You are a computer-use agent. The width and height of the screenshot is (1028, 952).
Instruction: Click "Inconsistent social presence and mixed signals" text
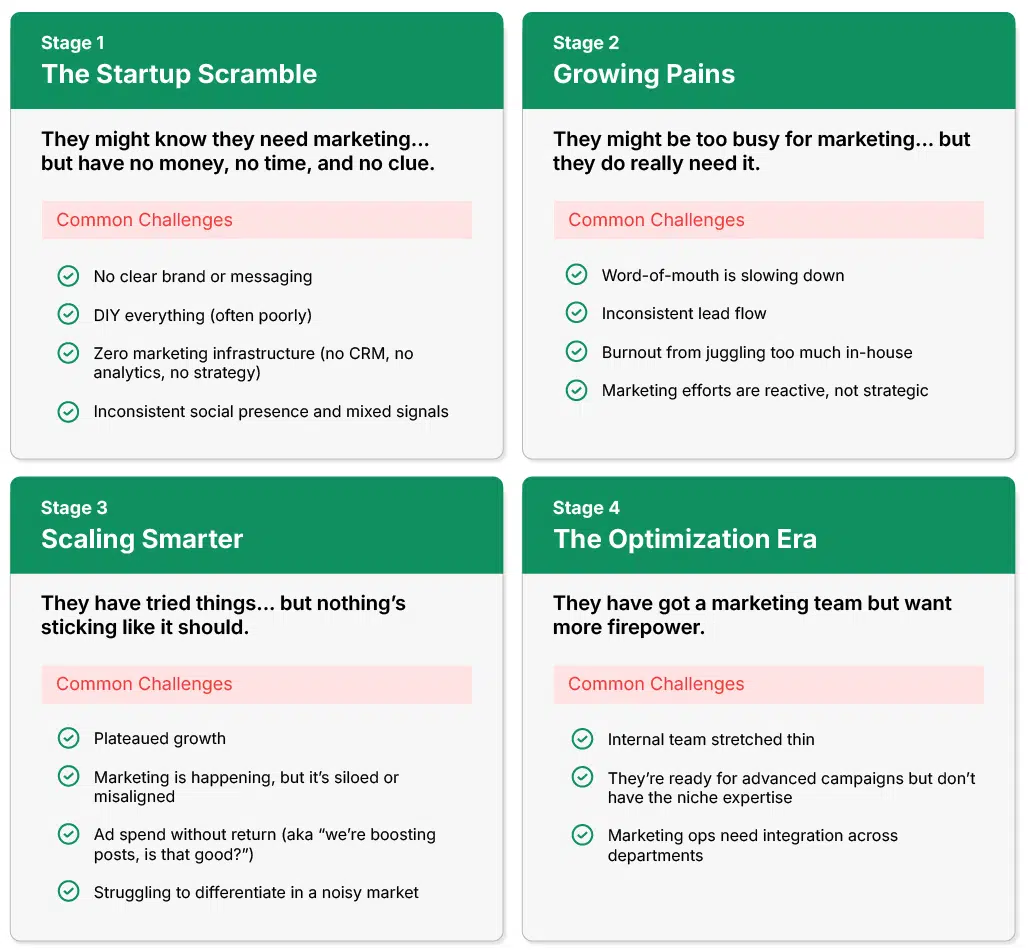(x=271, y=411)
* * *
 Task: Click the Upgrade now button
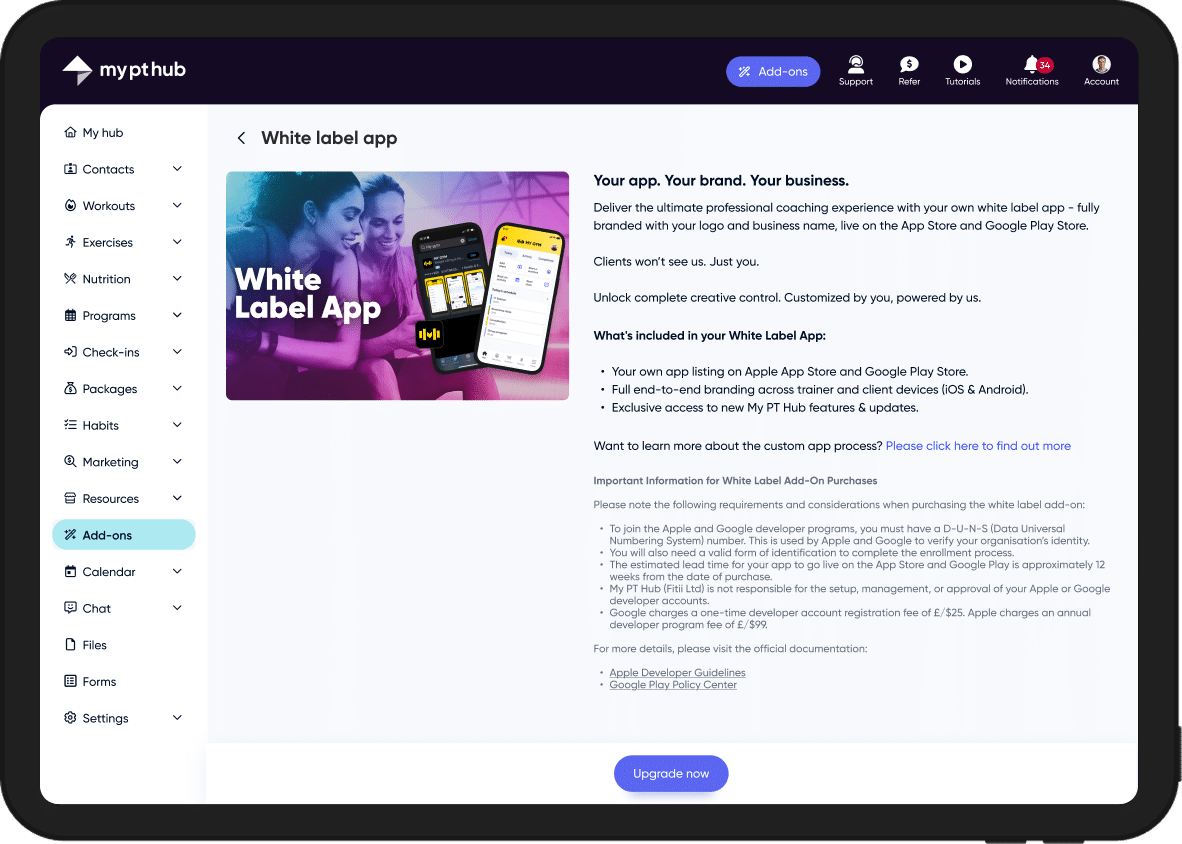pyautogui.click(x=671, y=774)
---
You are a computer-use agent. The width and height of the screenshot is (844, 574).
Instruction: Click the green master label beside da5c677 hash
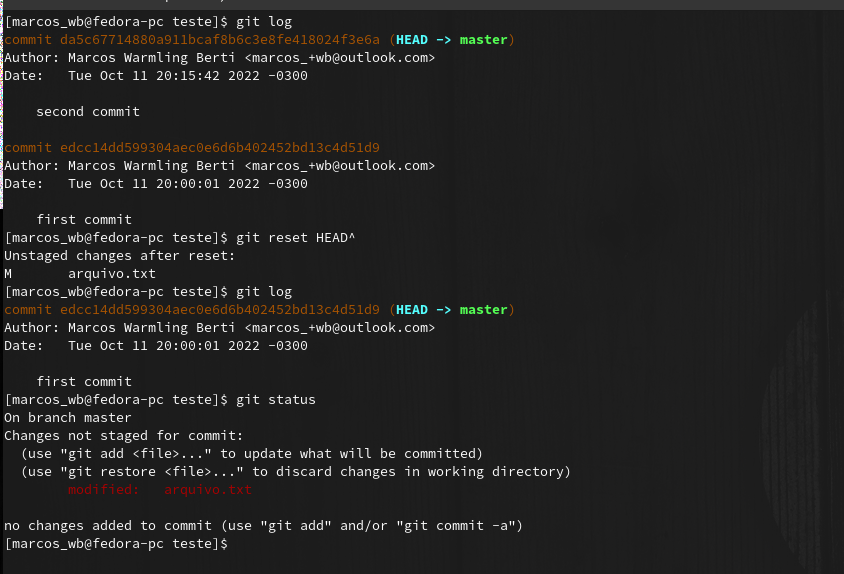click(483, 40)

◆ **WORK INSTRUCTIONS**: This task calls for each line of the material that contains "screenshot".

◆ **REPLY TO THE TASK**:
You are a computer-use agent. The width and height of the screenshot is (1028, 952).
You are a computer-use agent. The width and height of the screenshot is (844, 574).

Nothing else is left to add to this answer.